1985, 1993 University of California Press edition
Eva C. Keuls
The Reign of the Phallus: Sexual Politics in Ancient Athens
Original price $18.00, purchase price $3.95
Worn paperback with broken spine
C+
Keuls not only looks at sexism in Athens of the fifth century B.C., but she tries to solve an ancient mystery: who destroyed the herms (phallic statues of good luck) the night before a planned invasion of Sicily?
( http://www.historum.com/blogs/okamido/455-alcibiades.html )

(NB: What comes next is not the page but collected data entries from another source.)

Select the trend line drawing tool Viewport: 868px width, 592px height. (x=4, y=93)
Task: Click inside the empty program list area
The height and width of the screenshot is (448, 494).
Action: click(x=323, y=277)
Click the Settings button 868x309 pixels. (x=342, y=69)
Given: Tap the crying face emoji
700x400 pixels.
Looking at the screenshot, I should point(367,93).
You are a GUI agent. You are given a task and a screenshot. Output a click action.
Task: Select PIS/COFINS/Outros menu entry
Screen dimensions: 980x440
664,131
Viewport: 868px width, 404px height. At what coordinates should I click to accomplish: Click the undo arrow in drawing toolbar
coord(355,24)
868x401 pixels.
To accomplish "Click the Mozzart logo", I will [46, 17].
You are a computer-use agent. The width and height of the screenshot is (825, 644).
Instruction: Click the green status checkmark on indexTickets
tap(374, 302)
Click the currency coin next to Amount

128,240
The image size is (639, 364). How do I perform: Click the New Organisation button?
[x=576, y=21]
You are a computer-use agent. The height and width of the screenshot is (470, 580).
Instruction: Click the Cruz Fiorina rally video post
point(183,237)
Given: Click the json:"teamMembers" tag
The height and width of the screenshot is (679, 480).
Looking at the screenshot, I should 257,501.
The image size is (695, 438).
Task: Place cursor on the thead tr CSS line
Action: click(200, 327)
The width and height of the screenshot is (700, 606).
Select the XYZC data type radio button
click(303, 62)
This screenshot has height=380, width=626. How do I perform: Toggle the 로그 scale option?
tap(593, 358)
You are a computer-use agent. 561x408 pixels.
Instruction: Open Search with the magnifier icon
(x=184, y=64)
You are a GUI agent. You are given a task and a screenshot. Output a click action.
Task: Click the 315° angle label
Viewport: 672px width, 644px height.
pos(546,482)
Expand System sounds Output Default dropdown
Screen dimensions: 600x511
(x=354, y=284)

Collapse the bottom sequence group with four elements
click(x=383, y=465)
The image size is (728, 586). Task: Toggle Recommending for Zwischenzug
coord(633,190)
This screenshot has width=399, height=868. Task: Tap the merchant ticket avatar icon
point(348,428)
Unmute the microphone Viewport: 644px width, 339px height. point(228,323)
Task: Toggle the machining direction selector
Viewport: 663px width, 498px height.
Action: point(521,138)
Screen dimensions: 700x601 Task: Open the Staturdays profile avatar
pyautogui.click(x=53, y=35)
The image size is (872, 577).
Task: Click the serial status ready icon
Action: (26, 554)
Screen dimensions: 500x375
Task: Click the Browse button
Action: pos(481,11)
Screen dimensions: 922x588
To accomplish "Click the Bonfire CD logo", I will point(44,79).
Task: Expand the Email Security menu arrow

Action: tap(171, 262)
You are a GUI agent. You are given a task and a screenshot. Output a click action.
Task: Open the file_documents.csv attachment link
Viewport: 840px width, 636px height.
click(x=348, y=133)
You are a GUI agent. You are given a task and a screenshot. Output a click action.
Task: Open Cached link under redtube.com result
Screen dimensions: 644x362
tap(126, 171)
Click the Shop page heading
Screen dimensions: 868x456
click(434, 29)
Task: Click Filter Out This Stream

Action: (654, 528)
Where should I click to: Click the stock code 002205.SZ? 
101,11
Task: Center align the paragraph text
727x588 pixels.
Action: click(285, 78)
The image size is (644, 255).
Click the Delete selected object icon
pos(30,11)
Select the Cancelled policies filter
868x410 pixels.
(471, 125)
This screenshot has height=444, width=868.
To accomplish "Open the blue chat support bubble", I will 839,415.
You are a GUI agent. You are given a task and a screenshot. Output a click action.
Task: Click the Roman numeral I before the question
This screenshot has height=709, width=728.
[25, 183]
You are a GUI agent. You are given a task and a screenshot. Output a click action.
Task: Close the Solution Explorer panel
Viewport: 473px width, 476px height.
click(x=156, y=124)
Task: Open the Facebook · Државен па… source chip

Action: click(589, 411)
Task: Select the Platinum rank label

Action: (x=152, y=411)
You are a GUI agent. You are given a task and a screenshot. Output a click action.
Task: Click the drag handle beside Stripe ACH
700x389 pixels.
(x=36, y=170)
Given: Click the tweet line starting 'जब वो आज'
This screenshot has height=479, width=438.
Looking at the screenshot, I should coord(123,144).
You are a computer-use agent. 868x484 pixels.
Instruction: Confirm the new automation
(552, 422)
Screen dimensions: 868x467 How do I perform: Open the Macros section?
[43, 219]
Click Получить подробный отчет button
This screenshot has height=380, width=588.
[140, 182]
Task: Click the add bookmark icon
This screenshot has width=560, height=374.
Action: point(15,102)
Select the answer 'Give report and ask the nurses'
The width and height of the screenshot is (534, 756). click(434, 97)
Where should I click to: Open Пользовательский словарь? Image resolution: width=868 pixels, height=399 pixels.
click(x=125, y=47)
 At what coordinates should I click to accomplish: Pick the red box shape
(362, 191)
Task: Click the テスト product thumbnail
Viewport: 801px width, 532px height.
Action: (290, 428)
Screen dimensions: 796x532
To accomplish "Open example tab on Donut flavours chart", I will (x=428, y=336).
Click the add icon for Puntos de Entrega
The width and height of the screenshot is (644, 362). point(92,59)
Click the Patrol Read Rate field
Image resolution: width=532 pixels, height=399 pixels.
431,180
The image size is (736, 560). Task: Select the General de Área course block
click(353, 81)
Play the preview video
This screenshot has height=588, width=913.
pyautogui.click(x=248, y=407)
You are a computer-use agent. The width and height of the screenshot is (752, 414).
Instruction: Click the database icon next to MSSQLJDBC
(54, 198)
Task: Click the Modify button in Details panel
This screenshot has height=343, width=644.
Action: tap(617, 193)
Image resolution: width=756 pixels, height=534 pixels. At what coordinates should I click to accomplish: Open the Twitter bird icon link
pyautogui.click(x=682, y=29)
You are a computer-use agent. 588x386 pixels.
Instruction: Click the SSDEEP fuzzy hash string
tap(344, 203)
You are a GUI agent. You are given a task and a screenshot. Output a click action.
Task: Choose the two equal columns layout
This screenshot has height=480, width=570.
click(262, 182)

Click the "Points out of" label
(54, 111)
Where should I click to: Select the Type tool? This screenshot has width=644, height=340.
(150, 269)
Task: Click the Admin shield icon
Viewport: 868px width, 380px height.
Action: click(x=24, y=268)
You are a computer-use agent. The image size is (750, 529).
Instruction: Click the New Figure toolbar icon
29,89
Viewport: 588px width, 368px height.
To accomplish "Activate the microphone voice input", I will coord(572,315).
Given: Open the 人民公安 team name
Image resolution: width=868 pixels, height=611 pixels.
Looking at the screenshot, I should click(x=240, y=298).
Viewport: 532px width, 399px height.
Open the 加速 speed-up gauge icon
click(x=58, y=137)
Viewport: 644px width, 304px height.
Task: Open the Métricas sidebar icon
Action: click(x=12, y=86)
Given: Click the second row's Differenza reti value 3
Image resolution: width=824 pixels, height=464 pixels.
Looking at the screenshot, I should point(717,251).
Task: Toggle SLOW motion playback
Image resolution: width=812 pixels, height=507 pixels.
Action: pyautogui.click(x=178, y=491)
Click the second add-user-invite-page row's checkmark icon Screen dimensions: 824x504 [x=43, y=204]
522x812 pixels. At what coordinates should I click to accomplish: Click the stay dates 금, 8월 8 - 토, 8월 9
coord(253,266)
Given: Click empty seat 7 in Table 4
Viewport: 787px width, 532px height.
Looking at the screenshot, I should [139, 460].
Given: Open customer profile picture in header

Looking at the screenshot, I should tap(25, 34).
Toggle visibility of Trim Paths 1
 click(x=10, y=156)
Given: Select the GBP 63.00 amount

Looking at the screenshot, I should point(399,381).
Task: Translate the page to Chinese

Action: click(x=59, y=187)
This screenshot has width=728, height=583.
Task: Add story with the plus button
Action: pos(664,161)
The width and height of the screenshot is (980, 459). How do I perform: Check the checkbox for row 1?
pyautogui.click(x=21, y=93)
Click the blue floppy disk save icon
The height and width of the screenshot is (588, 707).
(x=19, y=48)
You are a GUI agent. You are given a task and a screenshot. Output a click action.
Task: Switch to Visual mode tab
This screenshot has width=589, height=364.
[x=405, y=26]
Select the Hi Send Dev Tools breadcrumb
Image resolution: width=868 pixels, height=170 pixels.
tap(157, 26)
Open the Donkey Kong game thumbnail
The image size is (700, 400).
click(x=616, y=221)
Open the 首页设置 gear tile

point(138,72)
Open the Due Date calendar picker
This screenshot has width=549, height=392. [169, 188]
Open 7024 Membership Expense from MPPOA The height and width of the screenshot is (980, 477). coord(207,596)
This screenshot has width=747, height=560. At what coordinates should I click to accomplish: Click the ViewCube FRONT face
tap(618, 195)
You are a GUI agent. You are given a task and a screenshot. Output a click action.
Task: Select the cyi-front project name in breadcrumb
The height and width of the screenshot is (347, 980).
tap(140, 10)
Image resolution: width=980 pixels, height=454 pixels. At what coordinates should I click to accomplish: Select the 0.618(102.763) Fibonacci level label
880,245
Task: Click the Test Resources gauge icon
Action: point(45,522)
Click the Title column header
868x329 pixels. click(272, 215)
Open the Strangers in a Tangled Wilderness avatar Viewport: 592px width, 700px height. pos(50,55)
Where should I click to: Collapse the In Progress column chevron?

She argues that women, who had relative freedom during the annual rites of Adonis, committed the vandalism as a feminist/pacifist protest against macho militarism. I find that her conclusions are not well supported-- there are a lot of leaps-- but the book is interesting as a "What if?" and as a gallery of art, mostly from vases, much of it pornographic, if oddly whimsical. I think she overexaggerates the oppression of women in Ancient Greece, not that it didn't exist, but I don't believe it was as all encompassing as she presents. (It's as if someone said that women had absolutely no rights or freedom in Victorian England.) And one leap that especially bothered me was that she assumes that worship of the phallus added to male power but the earlier worship of the "female principle" had no effect on society. Why? I'm starting to feel like the mid-1980s led some female writers to a particular form of despair, as if men are naturally bullies and women naturally victims. (This edition is a slight revision, but mostly of the bibliography and illustrations, so I don't see it as a product of the '90s.)
Ironically, her solution to the mystery is the most plausible aspect of the book. I still recommend it but reading this book twice is enough for me and I won't be replacing my copy.